Chicken with Onions and Garlic

For crispier skin, panfry the chicken before roasting it.

  • Prep:
  • Total Time:
  • Servings: 4
Chicken with Onions and Garlic

Photography: Beatriz DaCosta

Source: Martha Stewart Living, January Winter 2004

Ingredients

  • 1 whole roaster chicken (about 4 pounds), cut into 8 pieces
  • 1 tablespoon unsalted butter, softened
  • 2 teaspoons coarse salt
  • 1 teaspoon freshly ground pepper
  • 2 onions, quartered lengthwise
  • 10 garlic cloves, peeled
  • 6 sprigs thyme, plus more for garnish

Directions

  1. Preheat oven to 475 degrees. Rinse chicken pieces; pat dry. Brush chicken with butter, and sprinkle with salt and pepper.

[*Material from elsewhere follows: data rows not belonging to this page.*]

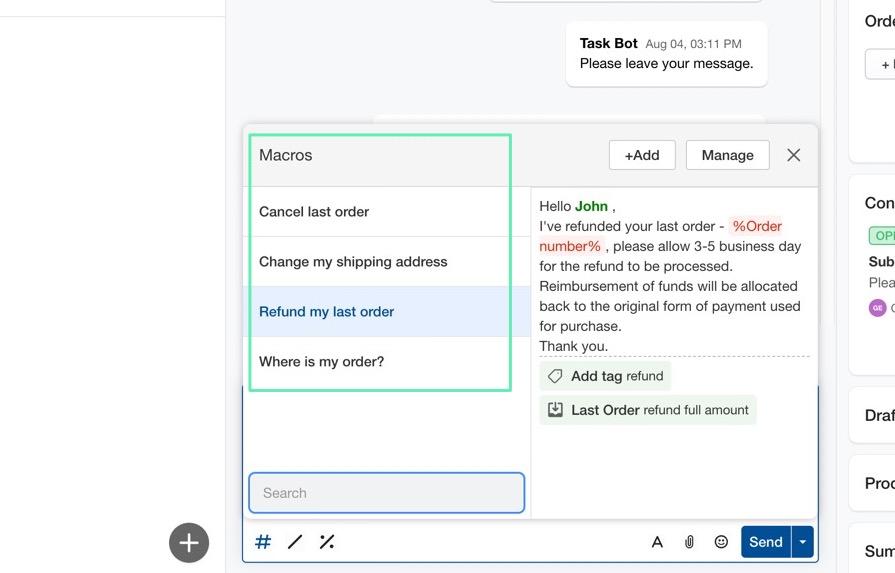Pick the Where is my order? macro
Viewport: 895px width, 573px height.
coord(321,362)
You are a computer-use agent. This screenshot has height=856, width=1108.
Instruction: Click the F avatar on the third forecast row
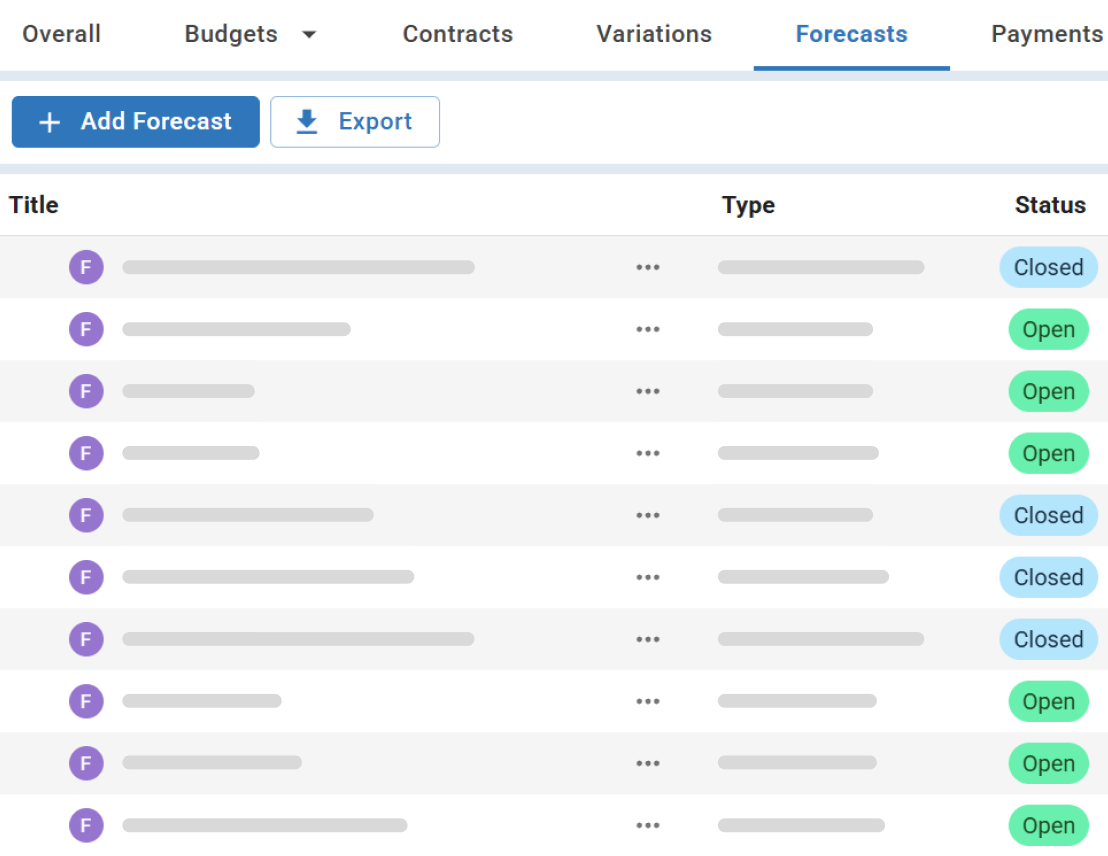coord(86,391)
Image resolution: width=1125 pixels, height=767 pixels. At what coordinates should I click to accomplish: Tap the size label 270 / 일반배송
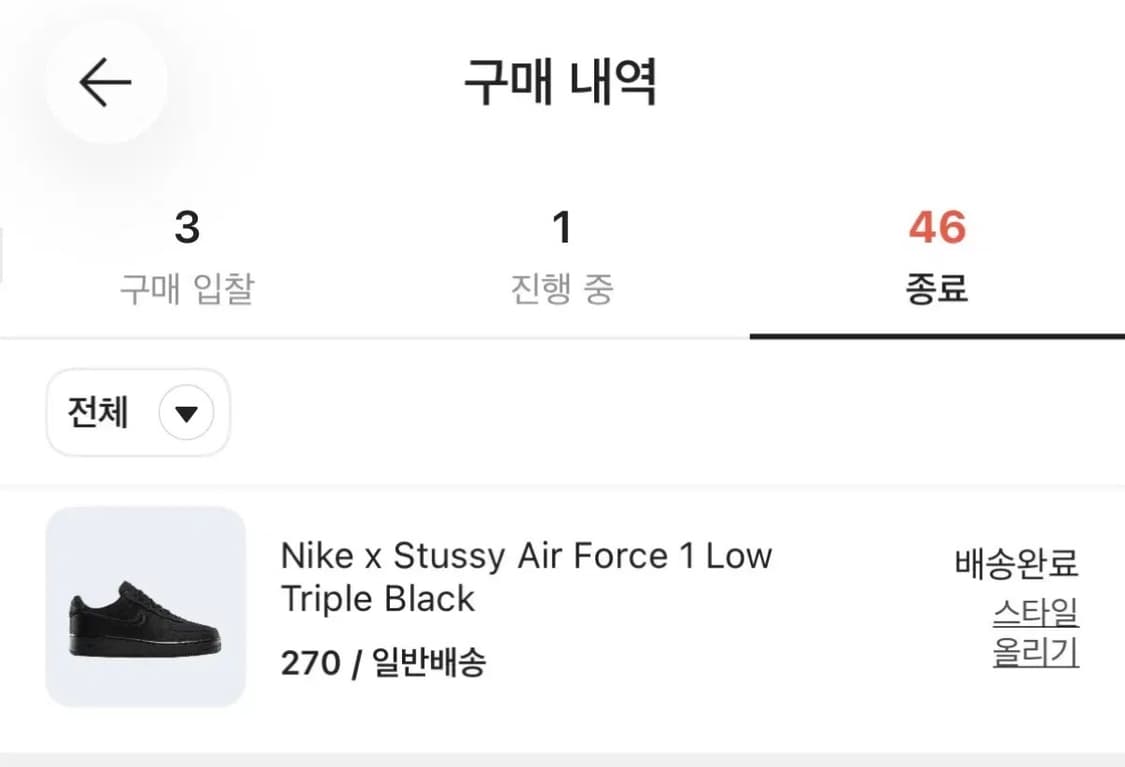click(x=384, y=662)
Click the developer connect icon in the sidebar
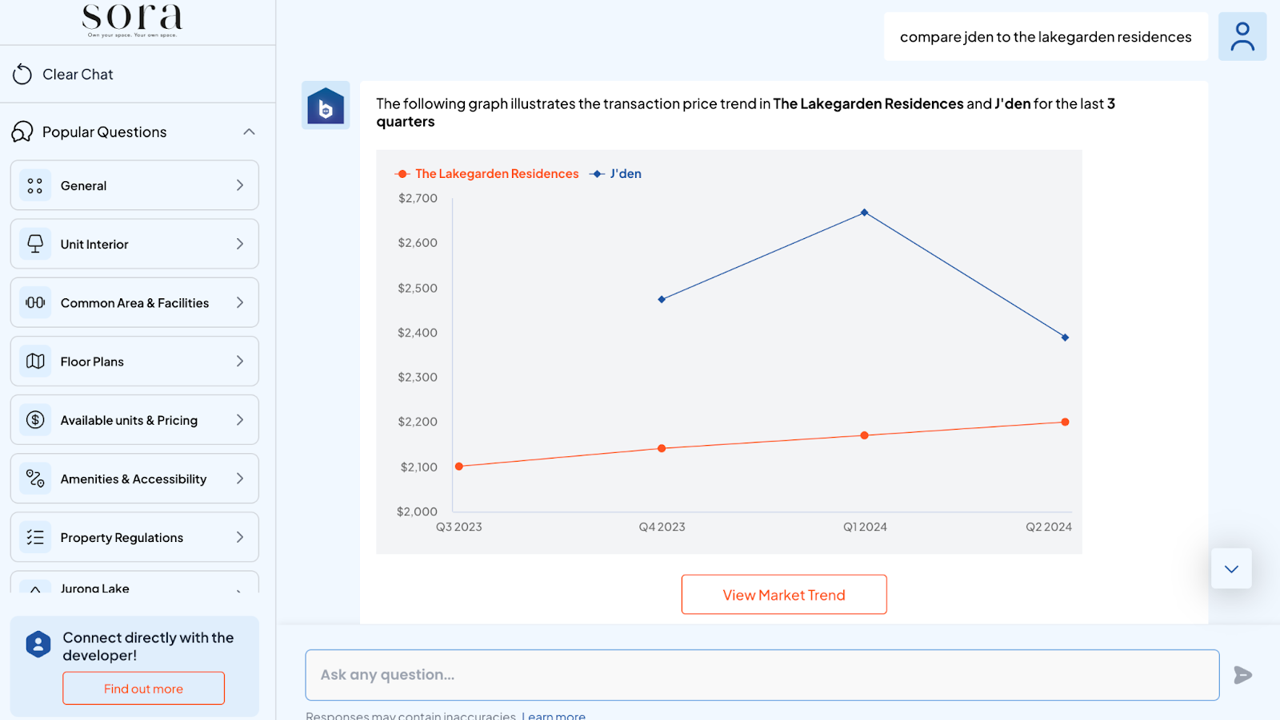 36,645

  2. Place chicken in a small roasting pan. Arrange onions, garlic, and thyme sprigs over and under chicken. Roast; after 20 minutes, baste with pan drippings. Continue roasting until chicken is golden and cooked through, 15 to 20 minutes more. Transfer the chicken to a platter, and set aside.

  3. Pour pan drippings through a sieve into a small bowl; discard solids. Arrange onions and all but three garlic cloves around chicken on platter. Whisk remaining garlic cloves with pan juices. Strain juices again; discard solids. Pour sauce over chicken; serve garnished with thyme sprigs.